Exercise brief >>
As the answer, set down the lines below from the one containing "You are a GUI" through the one containing "Toggle wishlist heart", exactly and inclusively, and no others.

Input data >>
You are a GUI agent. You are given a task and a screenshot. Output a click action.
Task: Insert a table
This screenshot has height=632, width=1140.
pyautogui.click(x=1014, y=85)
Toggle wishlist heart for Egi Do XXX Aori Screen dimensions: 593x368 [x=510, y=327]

==

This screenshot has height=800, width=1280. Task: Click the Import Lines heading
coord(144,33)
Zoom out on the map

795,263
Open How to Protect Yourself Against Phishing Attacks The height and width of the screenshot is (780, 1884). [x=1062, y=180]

Result >>
You are a GUI agent. You are given a task and a screenshot. Output a click action.
Task: Insert a table
This screenshot has height=632, width=1140.
pyautogui.click(x=1014, y=85)
Toggle wishlist heart for Egi Do XXX Aori Screen dimensions: 593x368 [x=510, y=327]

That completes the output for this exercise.